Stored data
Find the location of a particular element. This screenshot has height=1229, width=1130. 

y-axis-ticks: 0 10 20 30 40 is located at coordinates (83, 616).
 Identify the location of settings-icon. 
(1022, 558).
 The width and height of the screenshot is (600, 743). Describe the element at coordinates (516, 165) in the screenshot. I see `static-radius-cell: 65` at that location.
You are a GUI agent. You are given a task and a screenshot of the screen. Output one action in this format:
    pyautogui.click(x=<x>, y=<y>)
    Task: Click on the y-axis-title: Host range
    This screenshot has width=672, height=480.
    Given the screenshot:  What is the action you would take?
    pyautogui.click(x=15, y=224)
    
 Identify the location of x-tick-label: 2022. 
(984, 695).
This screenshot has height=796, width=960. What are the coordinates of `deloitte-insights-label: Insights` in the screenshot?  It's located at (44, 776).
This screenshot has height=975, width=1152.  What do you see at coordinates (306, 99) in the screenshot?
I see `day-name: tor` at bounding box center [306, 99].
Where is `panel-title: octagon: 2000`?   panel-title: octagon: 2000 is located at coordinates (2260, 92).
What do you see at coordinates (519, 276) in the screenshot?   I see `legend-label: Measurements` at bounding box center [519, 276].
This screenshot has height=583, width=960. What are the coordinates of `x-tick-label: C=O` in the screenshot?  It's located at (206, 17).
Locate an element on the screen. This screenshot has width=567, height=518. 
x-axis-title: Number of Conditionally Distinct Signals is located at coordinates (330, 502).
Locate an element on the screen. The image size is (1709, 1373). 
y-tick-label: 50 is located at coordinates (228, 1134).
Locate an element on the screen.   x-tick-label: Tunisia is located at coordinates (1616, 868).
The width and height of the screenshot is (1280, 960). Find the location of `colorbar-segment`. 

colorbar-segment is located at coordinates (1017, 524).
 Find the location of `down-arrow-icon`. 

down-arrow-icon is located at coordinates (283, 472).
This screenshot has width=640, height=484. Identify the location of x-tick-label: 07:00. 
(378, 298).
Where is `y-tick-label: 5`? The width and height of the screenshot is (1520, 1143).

◆ **What you need to do**:
Copy every one of the items above without changing a single character.

◆ **Written answer**:
Find the location of a particular element. This screenshot has height=1229, width=1130. 

y-axis-ticks: 0 10 20 30 40 is located at coordinates (83, 616).
 Identify the location of settings-icon. 
(1022, 558).
 The width and height of the screenshot is (600, 743). Describe the element at coordinates (516, 165) in the screenshot. I see `static-radius-cell: 65` at that location.
You are a GUI agent. You are given a task and a screenshot of the screen. Output one action in this format:
    pyautogui.click(x=<x>, y=<y>)
    Task: Click on the y-axis-title: Host range
    This screenshot has width=672, height=480.
    Given the screenshot:  What is the action you would take?
    pyautogui.click(x=15, y=224)
    
 Identify the location of x-tick-label: 2022. 
(984, 695).
This screenshot has height=796, width=960. What are the coordinates of `deloitte-insights-label: Insights` in the screenshot?  It's located at (44, 776).
This screenshot has height=975, width=1152.  What do you see at coordinates (306, 99) in the screenshot?
I see `day-name: tor` at bounding box center [306, 99].
Where is `panel-title: octagon: 2000`?   panel-title: octagon: 2000 is located at coordinates (2260, 92).
What do you see at coordinates (519, 276) in the screenshot?   I see `legend-label: Measurements` at bounding box center [519, 276].
This screenshot has height=583, width=960. What are the coordinates of `x-tick-label: C=O` in the screenshot?  It's located at (206, 17).
Locate an element on the screen. This screenshot has width=567, height=518. 
x-axis-title: Number of Conditionally Distinct Signals is located at coordinates (330, 502).
Locate an element on the screen. The image size is (1709, 1373). 
y-tick-label: 50 is located at coordinates (228, 1134).
Locate an element on the screen.   x-tick-label: Tunisia is located at coordinates (1616, 868).
The width and height of the screenshot is (1280, 960). Find the location of `colorbar-segment`. 

colorbar-segment is located at coordinates (1017, 524).
 Find the location of `down-arrow-icon`. 

down-arrow-icon is located at coordinates (283, 472).
This screenshot has width=640, height=484. Identify the location of x-tick-label: 07:00. 
(378, 298).
Where is `y-tick-label: 5`? The width and height of the screenshot is (1520, 1143).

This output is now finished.